Non si riaccende la scintilla se non si sa guardare a una strada nuova, che metta davvero al centro, facendone il suo punto di forza, la consapevolezza e l’intenzionalità i apprendere dei nostri allievi. Oggi, più di ieri, devono essere le prime cosa da stimolare, perché la conoscenza è il frutto di una risposta appassionata cercata dentro di sé. Nessuno impara a sua insaputa. Senza consapevolezza e intenzionalità non si impara nulla, al massimo si può balbettare le risposte che la scuola vuole sentire. Adottare questo punto di vista è, secondo me, l’unico modo di sfuggire, da una parte a una visione nostalgica e restauratrice, e dall’altro a sposare l’innovazione qualunque essa sia. Conservare i valori tradizionali non obbliga ad essere conservatori.
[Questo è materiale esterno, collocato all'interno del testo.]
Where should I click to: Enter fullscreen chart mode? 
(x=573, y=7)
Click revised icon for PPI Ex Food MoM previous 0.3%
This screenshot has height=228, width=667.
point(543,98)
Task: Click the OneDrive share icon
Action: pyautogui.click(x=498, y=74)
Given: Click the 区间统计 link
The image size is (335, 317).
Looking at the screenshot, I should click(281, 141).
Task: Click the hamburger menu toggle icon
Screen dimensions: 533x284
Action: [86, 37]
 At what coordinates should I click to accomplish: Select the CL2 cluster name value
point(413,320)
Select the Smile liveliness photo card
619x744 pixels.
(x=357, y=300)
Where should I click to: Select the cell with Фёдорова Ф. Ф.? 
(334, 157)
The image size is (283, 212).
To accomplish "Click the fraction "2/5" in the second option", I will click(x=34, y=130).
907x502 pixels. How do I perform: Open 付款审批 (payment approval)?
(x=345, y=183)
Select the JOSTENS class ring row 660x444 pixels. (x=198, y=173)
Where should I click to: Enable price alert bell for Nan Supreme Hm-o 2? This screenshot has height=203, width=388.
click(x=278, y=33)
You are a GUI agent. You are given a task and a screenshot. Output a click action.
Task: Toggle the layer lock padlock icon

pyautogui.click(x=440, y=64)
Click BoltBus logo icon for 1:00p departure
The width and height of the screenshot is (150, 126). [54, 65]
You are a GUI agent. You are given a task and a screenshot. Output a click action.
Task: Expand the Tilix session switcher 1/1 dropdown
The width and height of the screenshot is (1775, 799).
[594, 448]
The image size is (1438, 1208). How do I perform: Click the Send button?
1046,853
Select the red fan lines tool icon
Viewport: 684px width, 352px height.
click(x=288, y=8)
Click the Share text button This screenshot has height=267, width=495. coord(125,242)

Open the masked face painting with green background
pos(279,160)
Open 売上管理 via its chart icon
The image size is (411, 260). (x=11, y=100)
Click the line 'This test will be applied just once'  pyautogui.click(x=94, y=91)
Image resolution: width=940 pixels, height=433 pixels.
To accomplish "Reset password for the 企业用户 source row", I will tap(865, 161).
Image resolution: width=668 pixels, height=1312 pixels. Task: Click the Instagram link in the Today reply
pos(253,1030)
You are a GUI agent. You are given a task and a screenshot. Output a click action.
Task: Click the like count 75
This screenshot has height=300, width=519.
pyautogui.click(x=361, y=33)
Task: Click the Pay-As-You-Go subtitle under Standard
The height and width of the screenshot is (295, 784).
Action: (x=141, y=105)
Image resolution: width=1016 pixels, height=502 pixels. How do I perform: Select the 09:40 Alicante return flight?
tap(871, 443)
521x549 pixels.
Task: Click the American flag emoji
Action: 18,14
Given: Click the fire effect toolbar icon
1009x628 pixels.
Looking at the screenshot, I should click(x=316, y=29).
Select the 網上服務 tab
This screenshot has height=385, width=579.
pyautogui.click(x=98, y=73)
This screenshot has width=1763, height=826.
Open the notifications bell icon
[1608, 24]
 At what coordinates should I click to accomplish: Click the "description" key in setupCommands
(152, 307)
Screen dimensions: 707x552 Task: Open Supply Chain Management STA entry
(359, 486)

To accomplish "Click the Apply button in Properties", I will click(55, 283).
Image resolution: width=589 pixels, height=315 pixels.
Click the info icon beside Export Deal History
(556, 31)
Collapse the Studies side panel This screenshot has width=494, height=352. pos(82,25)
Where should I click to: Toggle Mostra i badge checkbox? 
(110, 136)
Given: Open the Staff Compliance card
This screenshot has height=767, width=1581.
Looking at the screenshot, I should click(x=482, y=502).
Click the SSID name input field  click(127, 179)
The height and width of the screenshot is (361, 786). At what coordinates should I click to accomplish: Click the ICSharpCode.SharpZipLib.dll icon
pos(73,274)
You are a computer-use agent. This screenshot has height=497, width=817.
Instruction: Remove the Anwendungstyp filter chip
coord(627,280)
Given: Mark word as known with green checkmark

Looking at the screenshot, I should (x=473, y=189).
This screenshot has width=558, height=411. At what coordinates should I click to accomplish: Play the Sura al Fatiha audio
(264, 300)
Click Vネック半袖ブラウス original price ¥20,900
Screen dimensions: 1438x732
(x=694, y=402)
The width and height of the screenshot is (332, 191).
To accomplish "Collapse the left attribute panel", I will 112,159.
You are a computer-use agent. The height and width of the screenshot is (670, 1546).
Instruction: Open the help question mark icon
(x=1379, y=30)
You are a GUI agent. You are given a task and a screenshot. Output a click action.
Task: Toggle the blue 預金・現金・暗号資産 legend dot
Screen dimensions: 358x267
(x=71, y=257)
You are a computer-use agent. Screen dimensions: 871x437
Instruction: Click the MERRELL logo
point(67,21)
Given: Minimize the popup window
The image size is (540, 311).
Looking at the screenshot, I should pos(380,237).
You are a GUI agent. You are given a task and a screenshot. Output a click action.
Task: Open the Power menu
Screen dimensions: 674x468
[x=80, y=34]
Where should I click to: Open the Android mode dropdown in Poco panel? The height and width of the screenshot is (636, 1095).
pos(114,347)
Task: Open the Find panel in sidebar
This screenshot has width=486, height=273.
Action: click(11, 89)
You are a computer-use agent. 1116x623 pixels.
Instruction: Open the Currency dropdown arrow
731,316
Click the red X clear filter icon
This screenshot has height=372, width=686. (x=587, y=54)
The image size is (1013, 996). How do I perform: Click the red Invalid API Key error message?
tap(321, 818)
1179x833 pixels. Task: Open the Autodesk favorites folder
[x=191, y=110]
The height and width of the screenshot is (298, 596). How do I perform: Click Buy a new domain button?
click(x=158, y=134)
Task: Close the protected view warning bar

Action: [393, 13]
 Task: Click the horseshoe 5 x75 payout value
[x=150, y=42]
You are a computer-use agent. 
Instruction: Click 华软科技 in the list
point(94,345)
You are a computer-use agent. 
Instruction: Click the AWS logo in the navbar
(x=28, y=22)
Va bene, l’ho fatta lunga e non sono riuscito ad evitare di tornare alla mia diretta esperienza di scuola, ma ormai nella nostra corrispondenza i nostri reciproci ruoli sono chiari: tu sei quello che vola alto come l’aquilone e io il filo che lo tiene a terra!
Un abbraccio forte.
Titolo originale completo Sapere disinteressato in una scuola interessante.
PIERA dice
…sapere disinteressato ma
” interessante ” come questo stralcio dalla mia programmazione che ho adoperato per anni e con successo :
Evitare, quanto possibile, l’ imposizione di saperi ed esercitazioni, ma condizionare gli apprendimenti alle situazioni reali di partenza degli allievi ripercorrendo, se necessario ,parte o dettagli del programma scelto, senza lasciarsi condizionare o influenzare da pressioni esterne immotivate o, da scadenze rigide e conformistiche.